Chłopak rzucił ciche "dzięki" i wrócił do salonu, a po niecałej minucie przyszła Sylvia. Widocznie chłopak powiedział jej, że przyszłam z wizytą. W tym samym momencie Louisowi zadzwonił telefon. Posłał mi przepraszające spojrzenie, po czym wyszedł na zewnątrz.
- Danielle?
- Hej... - Spuściłam głowę. - Możemy pogadać?
- Jasne! - blondynka poszła do kuchni, a ja podążyłam za nią.
Usiadłam na jednym z krzeseł, a dziewczyna zaparzywszy herbatę, zajęła miejsce obok mnie.
- Opowiadaj jak było. W ogóle, nie powinnaś wrócić trochę później.
Przytaknęłam i w skrócie opowiedziałam jej całą historię.
- O mój boże... - zasłoniła usta dłonią, kiedy tylko skończyłam swój monolog. - Ale z nich... Ughh... Pasują do siebie. Mam nadzieję, że ta dziwka zajdzie z nim w ciążę. Mhm, albo złapie od niego jakąś chorobę.
O mało co nie wyplułam na nią herbaty, którą właśnie miałam w ustach.
- Ale... tak czy inaczej, nie rozumiem, jak twój ojciec mógł coś takiego zrobić.
- Wiem... Też tego nie pojmuję. I przychodzę właściwie z prośbą.... Bo jesteś jedyną osobą, na której mogę polegać. Mogłabyś mnie przenocować przez parę dni? Jeśli to nie problem, oczywiście.
- Ty się jeszcze pytasz? - dziewczyna pisnęła, a ja zaśmiałam się cicho.
- Dzięki.
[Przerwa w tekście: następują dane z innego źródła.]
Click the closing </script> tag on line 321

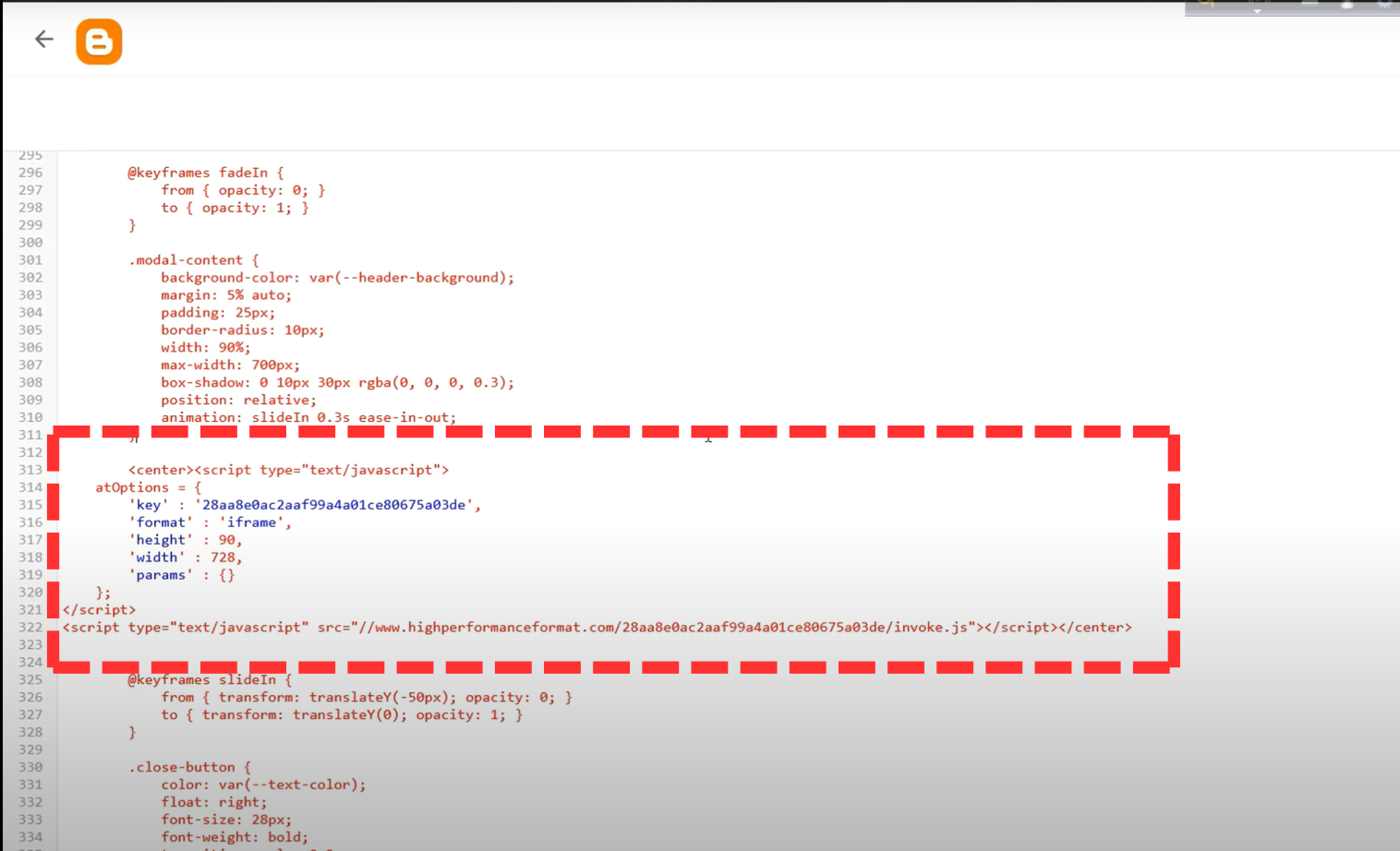point(99,610)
Chłopców też bym się spytała, ale wiesz, nie jestem u nich mile widziana przez wszystkich.
- Oj przestać. - dziewczyna cicho jęknęła.
- Ale taka jest prawda. Sama o tym wiesz. A najgorsze jest to, że ja nawet nie wiem o co chodzi. Nagle przestał się do mnie odzywać, a jeśli już to robi, to mam wrażenie, że dla niego to w pewnym rodzaju kara.
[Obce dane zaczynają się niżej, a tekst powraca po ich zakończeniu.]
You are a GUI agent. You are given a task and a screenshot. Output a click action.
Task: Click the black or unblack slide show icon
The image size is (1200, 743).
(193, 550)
Westchnęłam cicho, przytykając kubek do ust. Upiłam łyk słodkiego płynu, po czym ziewnęłam przeciągle.
- Chodź, pokażę ci twój pokój i pójdziesz spać, uprzednio doprowadzając się do porządku, bo wyglądasz.... no wyglądasz gorzej niż siedem nieszczęść. - powiedziała, po czym zniknęła w salonie.
- Dzięki za szczerość! - krzyknęłam za nią.
Powoli wstałam z krzesła. Brudny kubek wstawiłam do zlewu. Po chwili w kuchni pojawiła się blondynka. Chwyciła mnie za dłoń i pociągnęła na górę. Kiedy byłyśmy przy drzwiach z pomieszczenia wyszedł Zayn. Uśmiechnął się do mnie lekko, po czym zszedł do chłopaków. Sylvia wprowadziła mnie do dużego pokoju.
- Tu masz łazienkę. - skazała na dębowe drzwi. - ogarnij się, a ja, albo któryś z chłopców przyniesie ci coś do jedzenia.
Moja przyjaciółka wyszła, zamykając za sobą drzwi. Rozejrzałam się dookoła. Ściany były koloru beżowego, a meble zrobione były z ciemnego dębu. Na środku stało wielkie łoże, bo łóżkiem tego nie można było nazwać, a na podwójnym materacu była sterta poduszek. Obok nocnej szafeczki stała moja walizka. Szybko wyjęłam z niej ręcznik, kosmetyczkę i piżamę, która składała się z dużej koszulki mojego byłego chłopaka i majtek. Wzięłam szybki prysznic, po czym wpełzłam zmęczona do łóżka. Już usypiałam, kiedy ktoś zapukał do drzwi.
- Proszę. - powiedziałam, zapalając lampkę.
Drzwi uchyliły się, a w nich stanęła Sylvia z tacą pełną jedzenia.
- Przyniosłam ci coś na ząb. - usiadła na łóżku, stawiając tacę obok siebie. - Liam chyba trochę za bardzo wziął do siebie moją prośbę.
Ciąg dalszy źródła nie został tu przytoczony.